* INPUT FOR THIS TASK:
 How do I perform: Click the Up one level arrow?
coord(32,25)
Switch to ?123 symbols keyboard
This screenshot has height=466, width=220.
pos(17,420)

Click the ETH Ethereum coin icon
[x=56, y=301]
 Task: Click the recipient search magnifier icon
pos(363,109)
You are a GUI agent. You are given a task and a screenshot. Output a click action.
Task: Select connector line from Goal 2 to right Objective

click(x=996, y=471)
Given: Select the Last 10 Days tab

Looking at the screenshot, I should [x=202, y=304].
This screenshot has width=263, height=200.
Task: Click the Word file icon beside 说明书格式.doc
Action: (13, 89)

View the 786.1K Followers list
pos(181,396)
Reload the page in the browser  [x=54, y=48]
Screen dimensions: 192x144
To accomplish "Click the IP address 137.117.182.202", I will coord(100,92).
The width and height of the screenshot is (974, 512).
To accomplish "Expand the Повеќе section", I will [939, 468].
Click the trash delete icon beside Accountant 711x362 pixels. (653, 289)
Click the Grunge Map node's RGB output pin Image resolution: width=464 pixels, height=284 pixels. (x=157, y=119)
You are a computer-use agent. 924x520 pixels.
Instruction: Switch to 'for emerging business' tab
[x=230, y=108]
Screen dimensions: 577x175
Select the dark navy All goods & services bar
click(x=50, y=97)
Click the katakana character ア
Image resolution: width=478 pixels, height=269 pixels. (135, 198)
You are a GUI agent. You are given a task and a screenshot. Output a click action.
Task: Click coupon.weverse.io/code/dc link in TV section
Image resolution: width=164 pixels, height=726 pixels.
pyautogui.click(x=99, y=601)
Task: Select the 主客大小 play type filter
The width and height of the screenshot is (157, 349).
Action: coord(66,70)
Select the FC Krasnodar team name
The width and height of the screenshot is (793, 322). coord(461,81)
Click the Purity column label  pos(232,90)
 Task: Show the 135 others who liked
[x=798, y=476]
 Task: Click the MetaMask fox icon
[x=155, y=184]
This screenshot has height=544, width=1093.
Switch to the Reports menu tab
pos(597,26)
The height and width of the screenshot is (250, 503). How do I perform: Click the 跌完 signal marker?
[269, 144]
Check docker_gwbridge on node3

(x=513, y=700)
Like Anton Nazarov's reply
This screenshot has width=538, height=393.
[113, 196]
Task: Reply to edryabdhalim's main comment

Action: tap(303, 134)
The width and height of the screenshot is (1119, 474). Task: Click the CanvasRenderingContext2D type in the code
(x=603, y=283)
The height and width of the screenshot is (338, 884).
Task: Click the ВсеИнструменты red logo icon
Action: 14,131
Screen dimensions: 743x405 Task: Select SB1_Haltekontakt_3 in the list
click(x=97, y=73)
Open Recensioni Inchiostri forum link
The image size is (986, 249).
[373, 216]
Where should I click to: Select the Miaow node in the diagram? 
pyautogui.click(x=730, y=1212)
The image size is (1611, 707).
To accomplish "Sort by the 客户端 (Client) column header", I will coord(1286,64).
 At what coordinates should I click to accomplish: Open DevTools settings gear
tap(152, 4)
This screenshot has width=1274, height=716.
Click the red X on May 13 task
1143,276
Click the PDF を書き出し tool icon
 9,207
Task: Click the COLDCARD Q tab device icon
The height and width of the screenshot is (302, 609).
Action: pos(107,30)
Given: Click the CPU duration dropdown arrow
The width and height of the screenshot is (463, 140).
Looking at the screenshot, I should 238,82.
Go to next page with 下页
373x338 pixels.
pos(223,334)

* WORK ITEM: Every line with "section" in it should be copied from the entries.

* RESPONSE TO THE EXERCISE:
To accomplish "Expand the Повеќе section", I will [939, 468].
Task: Click coupon.weverse.io/code/dc link in TV section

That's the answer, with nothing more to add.